Objective: The diagnosis of organic acidemia is very difficult and needs special test methods. Recently the tandem mass spectrometry has been used in screening for and diagnosis of this inborn error of metabolism. The aim of the present study was to utilize a dry blood filter paper method for acylcarnitines profiles test using tandem mass spectrometry in diagnosis of organic acidemias in high risk children.
Method: One thousand patients (642 were males and 358 females) with high risk of inborn error of metabolism were studied, the median of their age was 2 years. The blood specimens were collected on filter paper, punched and extracted into methanol solution with stable isotope labeled internal standards of acylcarnitine, then derivatized with butanolic-HCI. After preparation, the samples were analyzed by tandem mass spectrometry. The volume of the acylcarnitines was calculated with special software.
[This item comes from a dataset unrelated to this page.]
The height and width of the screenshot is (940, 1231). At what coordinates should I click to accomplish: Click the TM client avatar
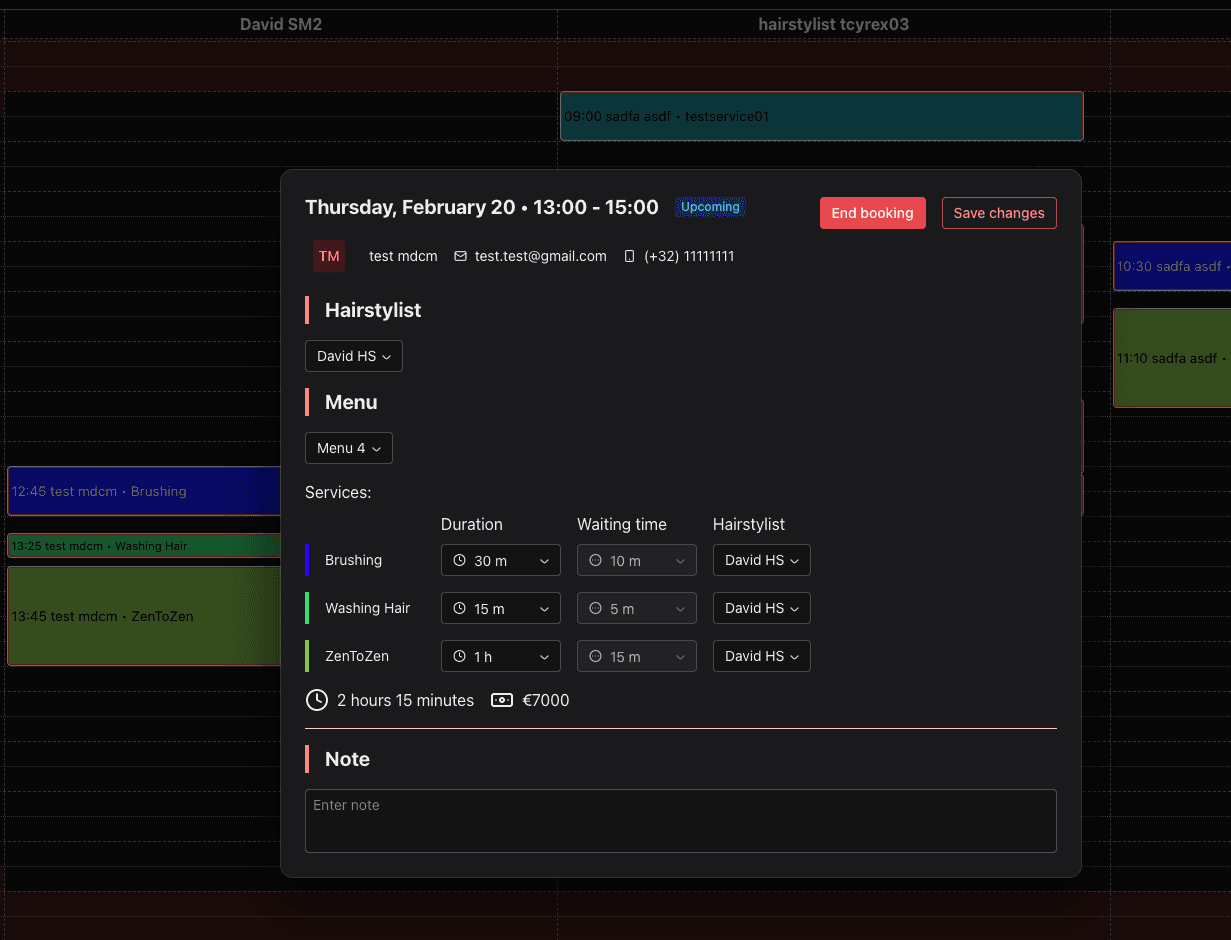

Results: Forty patients (4.0%) were diagnosed as organic acidemias among the 1000 patients, including 20 methylmalonic acidemia, 6 propionic acidemia, 3 isovaleric acidemia, 3 glutaric acidemia type I, 3 glutaric acidemia type II, 2 biotinidas deficiency, 1 3-methylcrotonyl-CoA carboxylase deficiency, 1 3-hydroxy-3-methylglutaryl-CoA lyase deficiency, and 1 beta-keto thiolase deficiency. The common clinical symptoms and signs of these patients were motor and mental developmental retardation, spasm, lethargy, coma, hypotonia, vomiting, and feeding difficulty. Routine laboratory tests suggested metabolic acidosis, hyperammonemia, hyperlactacidemia, hypoglycemia, anemia, and abnormal liver function.
Conclusion: A part of organic acidemias can be rapidly diagnosed by tandem mass spectrometry through acylcarnitine profiles analysis in dry blood filter paper. Combination of tandem mass spectrometry with urine gas chromatography mass spectrometry would improve more accurate diagnosis of organic acidemias.